## What is asked
Could you copy out, word for word, the lines below from the one with "Where should I" through the last line, leaving out the pictures?

## Material for this task

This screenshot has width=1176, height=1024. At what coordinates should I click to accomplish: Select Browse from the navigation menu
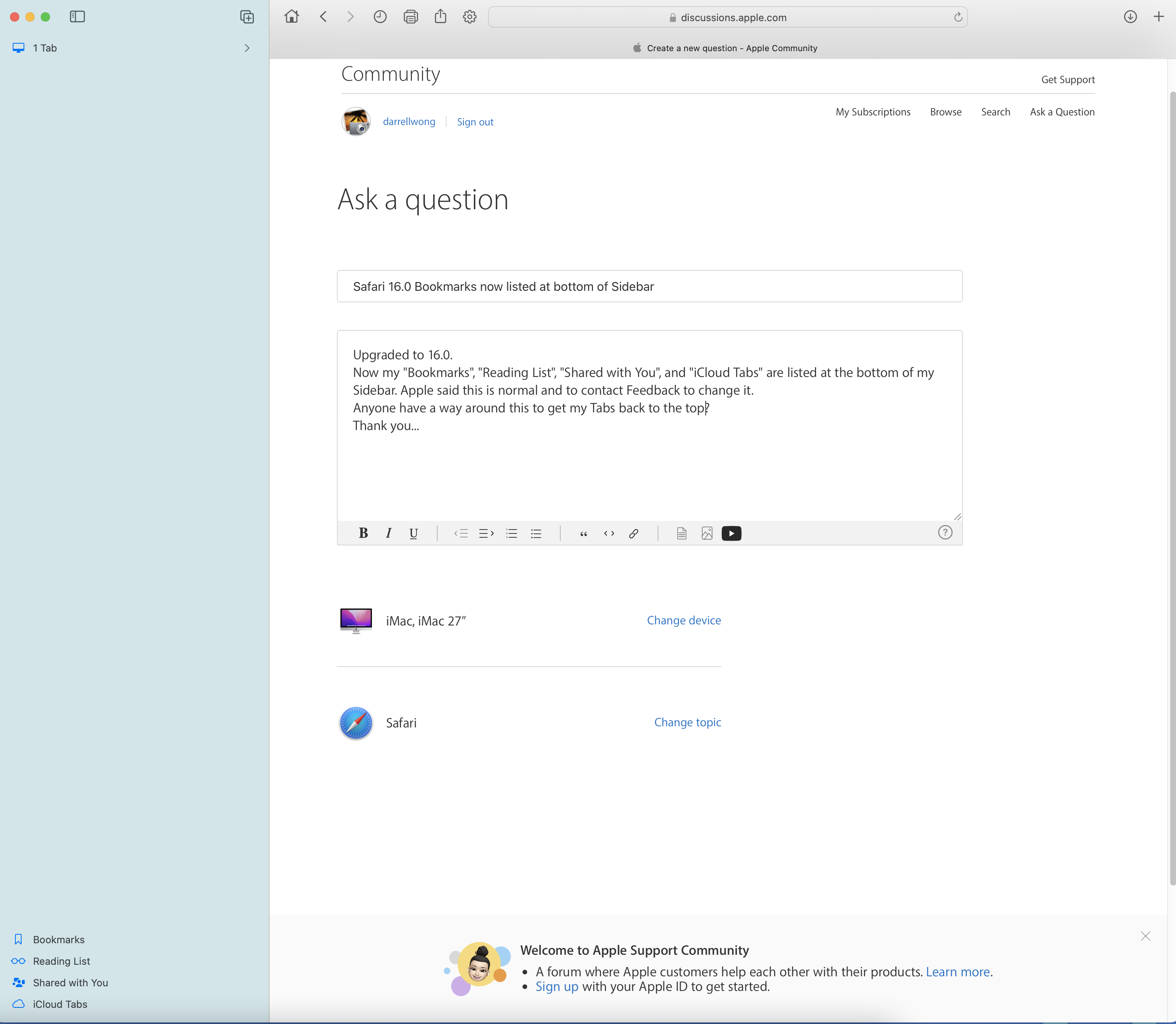[945, 111]
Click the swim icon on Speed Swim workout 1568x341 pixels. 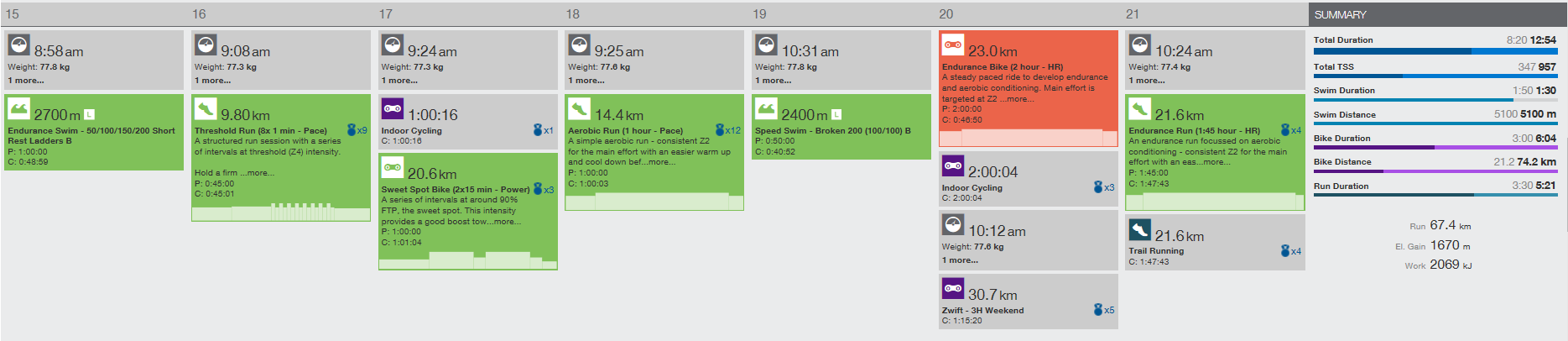(x=766, y=108)
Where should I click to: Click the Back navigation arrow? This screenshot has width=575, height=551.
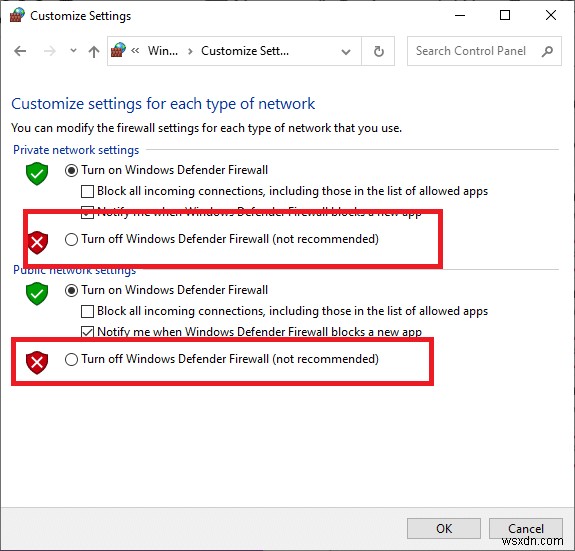coord(20,51)
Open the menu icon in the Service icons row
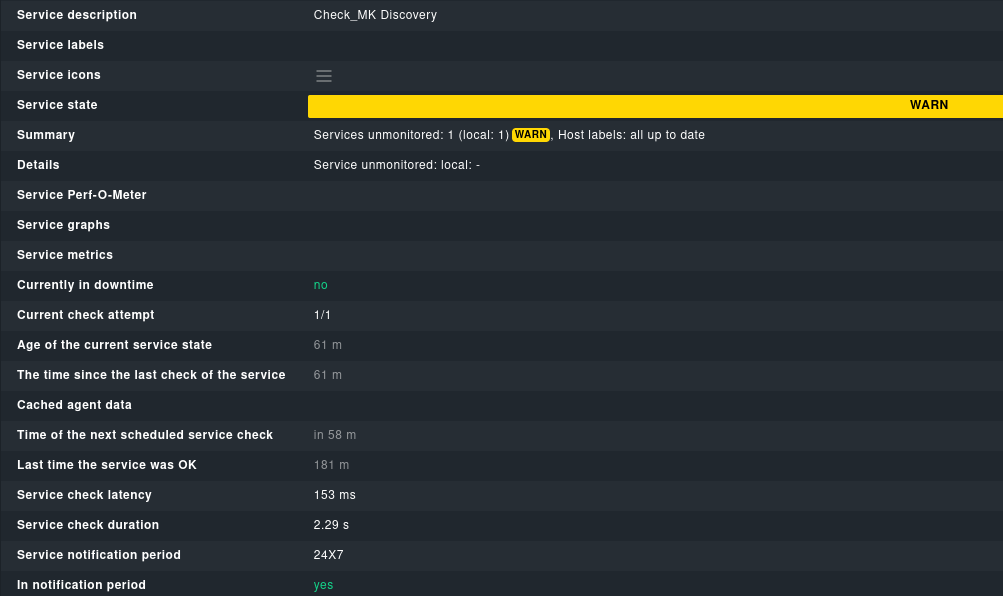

## Result
Where should I click to: Click the Back navigation arrow? This screenshot has width=575, height=551.
coord(20,51)
Open the menu icon in the Service icons row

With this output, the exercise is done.